Mr. Levine, with over 40 years of intensive hands-on, award-winning experience on the streets and in courtrooms, has acquired vast insider’s knowledge and a razor sharp eye for details that are vital to expert testimony. The details that underlie and support his résumé have stood up to the rigorous cross-examination of some of the best prosecutors and attorneys in the nation.
He is also a widely published, highly skilled professional writer, well known for the effectiveness of his reports and affidavits.
Mr. Levine currently resides in Ulster County, near High Falls, NY.
As we commenced our interview, I first asked Mr. Levin about his background.
“Of my family of Russian and Polish Jews, I was the first to be born in the United States. I grew up in the Bronx and joined the US Air Force at age 18. I was with the Air Force from 1958 to 1961. After college, I went to work as a federal agent, first with the IRS Criminal Investigations Division and then as a special agent with the Bureau of Alcohol, Tobacco and Firearms (ATF). At that point, I became an agent for the U.S. Customs Service and began working undercover all over the world posing as a drug trafficker. I worked on virtually every continent, from Asia to South America. I was involved in an investigation in Southeast Asia during the Vietnam conflict, resulting in a Special Act US Treasury Award for taking down one of the most significant international heroin smuggling organizations of the time.”

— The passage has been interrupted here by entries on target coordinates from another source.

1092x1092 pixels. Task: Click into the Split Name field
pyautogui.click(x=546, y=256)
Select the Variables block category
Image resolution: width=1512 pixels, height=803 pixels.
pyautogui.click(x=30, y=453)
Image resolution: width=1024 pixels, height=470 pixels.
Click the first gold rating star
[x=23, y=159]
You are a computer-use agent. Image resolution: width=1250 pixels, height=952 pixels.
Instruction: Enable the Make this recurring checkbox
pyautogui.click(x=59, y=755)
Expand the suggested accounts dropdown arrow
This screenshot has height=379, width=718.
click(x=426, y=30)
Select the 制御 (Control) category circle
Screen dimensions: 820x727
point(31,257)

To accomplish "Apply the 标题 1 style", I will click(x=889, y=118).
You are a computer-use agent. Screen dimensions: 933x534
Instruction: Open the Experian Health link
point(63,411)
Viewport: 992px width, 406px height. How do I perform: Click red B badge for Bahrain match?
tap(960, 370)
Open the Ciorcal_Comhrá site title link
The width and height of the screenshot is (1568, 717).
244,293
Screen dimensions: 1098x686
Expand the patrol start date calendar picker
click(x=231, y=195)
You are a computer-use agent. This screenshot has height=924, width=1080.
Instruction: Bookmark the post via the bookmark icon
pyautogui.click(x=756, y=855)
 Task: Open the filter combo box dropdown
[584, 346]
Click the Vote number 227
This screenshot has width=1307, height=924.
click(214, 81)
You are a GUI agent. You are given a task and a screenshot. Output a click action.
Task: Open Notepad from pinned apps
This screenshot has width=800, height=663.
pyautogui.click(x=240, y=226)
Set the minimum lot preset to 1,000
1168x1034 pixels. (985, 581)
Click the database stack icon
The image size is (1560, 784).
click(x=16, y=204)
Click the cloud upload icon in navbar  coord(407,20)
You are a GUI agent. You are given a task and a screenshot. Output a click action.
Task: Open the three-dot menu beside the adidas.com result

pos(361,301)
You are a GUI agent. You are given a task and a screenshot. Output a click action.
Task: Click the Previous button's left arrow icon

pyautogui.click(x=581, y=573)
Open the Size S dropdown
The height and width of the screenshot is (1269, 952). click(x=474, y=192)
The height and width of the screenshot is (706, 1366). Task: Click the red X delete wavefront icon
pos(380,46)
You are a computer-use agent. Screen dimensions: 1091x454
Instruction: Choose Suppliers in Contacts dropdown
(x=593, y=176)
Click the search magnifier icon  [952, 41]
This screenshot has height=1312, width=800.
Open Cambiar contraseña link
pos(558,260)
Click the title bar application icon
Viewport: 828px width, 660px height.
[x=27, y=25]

As we discuss his career, Mr. Levin relates that he spent most of his life as an undercover special agent with theDrug Enforcement Administration. He was considered one of DEA’s top Undercover/Deep Cover and international narcotic trafficking specialists and was charged with design and orchestration of some of the government’s most significant national and international Deep Cover and conspiracy investigations. Some of Mr. Levine’s investigations were considered among the most significant in drug war history.
You now serve as a police instructor and are an accomplished author.
“Yes, since my retirement from the Drug Enforcement Administration in 1990, I have lectured on a contractual basis for many local enforcement agencies on human intelligence, undercover/covert operations, narcotics investigations – from street level to international, international operations and more. I served as a regular instructor of Undercover Tactics and Informant Handling for Ontario Provincial Police Academy for 7 years. As a lecturer and consultant on the subject of International Narcotic Enforcement and related subjects, I have spoken before a wide variety of audiences, from the United Nations and the World Presidents Organization to the New York City Council. I have also been invited as a lecturer and consultant to international drug conferences sponsored by the French, Spanish and Dutch governments. I am the author of the NY Times bestseller, Deep Cover, a nonfiction book about my undercover work, as well as a national bestseller, The Big White Lie, which I authored with my wife, Laura Kavanau-Levine, among other books.”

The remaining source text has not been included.